高菲拼命挣扎,想从沉重的黑影下撤出身来,却被那人死死压住,热烘烘的刺鼻酒气毫无顾忌地喷到她脸上。她惊恐地感到那人贪婪无已地吸吮着她的脖颈和耳廓,又肆无忌惮地撩开她的毛线裙摆。这一举动使她惊觉,比死神更恐怖的东西正步步逼近。
“救命!救命!”
她声嘶力竭地哀嚎,奋力扭动身体,探出没被压住的右手在床上摸索,指尖堪堪够到自己放在枕边的手电筒。
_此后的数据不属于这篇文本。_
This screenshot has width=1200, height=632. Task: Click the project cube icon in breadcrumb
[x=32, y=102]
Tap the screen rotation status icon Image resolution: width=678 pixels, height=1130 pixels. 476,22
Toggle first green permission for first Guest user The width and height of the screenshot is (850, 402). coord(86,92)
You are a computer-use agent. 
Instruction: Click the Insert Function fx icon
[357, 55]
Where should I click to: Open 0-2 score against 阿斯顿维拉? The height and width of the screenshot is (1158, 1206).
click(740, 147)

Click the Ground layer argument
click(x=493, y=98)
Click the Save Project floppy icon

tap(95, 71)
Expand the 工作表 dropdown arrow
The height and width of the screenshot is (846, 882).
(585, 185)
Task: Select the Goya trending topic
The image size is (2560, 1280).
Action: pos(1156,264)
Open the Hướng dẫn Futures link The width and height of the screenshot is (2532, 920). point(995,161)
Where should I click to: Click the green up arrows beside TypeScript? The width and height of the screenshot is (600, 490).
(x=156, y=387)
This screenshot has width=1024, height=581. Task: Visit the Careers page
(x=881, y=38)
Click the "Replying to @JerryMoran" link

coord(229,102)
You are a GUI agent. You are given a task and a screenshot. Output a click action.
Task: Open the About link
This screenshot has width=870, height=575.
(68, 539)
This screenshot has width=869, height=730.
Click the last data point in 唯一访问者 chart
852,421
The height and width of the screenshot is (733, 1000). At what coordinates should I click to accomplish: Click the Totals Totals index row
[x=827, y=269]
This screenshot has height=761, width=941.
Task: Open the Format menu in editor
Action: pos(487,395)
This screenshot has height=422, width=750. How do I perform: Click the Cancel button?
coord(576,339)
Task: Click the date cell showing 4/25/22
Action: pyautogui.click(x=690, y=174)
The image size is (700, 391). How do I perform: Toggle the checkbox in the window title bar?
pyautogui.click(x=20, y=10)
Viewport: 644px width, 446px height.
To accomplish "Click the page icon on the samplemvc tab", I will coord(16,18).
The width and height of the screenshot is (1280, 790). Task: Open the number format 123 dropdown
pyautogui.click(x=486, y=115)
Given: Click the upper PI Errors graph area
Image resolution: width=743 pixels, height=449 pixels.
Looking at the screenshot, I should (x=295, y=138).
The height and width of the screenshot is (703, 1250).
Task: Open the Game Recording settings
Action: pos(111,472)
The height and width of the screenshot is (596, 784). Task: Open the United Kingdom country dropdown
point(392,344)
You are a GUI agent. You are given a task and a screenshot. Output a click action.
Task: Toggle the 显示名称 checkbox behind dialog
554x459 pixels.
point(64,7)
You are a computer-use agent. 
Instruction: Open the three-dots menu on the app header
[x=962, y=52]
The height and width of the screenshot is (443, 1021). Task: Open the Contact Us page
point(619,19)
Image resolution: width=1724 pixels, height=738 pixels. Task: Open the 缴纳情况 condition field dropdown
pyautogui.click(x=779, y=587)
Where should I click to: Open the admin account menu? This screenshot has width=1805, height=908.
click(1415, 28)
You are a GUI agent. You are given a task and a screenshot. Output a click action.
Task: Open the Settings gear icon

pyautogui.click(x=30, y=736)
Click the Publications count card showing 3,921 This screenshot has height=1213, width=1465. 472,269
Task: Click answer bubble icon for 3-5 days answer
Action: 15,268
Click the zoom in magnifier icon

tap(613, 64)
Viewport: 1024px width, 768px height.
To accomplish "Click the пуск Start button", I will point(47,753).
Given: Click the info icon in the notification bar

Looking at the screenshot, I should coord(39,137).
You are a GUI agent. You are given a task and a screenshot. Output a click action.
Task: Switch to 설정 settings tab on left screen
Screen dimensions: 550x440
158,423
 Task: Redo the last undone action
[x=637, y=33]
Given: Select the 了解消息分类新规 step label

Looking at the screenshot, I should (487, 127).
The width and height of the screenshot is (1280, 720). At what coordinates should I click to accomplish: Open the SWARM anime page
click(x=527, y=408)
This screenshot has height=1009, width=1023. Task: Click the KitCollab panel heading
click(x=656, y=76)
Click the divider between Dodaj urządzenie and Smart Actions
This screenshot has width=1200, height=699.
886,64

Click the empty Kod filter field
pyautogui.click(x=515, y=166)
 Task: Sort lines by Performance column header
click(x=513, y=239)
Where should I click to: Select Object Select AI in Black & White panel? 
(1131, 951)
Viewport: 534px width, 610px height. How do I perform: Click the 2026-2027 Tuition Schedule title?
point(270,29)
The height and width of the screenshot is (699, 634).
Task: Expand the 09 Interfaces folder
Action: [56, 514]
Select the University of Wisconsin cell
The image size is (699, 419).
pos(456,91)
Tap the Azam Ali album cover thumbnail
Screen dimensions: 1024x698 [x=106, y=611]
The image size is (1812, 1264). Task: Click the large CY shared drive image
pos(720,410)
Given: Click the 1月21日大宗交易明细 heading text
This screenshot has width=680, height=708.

她扭头想朝床头的方向挪近,黑影却恰好偏头过来,将酒味浓郁的炽热双唇死命堵在她嘴上。
求救的嘶吼瞬间凝噎,闷闷地发不出声,只逸出一丝“嗯嗯”的低微哀鸣。这仿佛更激起了入侵者的欲望,高菲骤然感到某样东西焦迫地顶住下身。她惊悚地猛然扭动身子,右手恰好抓到手电,随即拼力朝黑影打来。
那人“啊”的惨叫一声,吃痛后翻身躲闪,手电开关也碰巧被滑开。高菲用手电直照向入侵者的双眼,逼得他退后一步,忙用手挡住猝不及防的强光。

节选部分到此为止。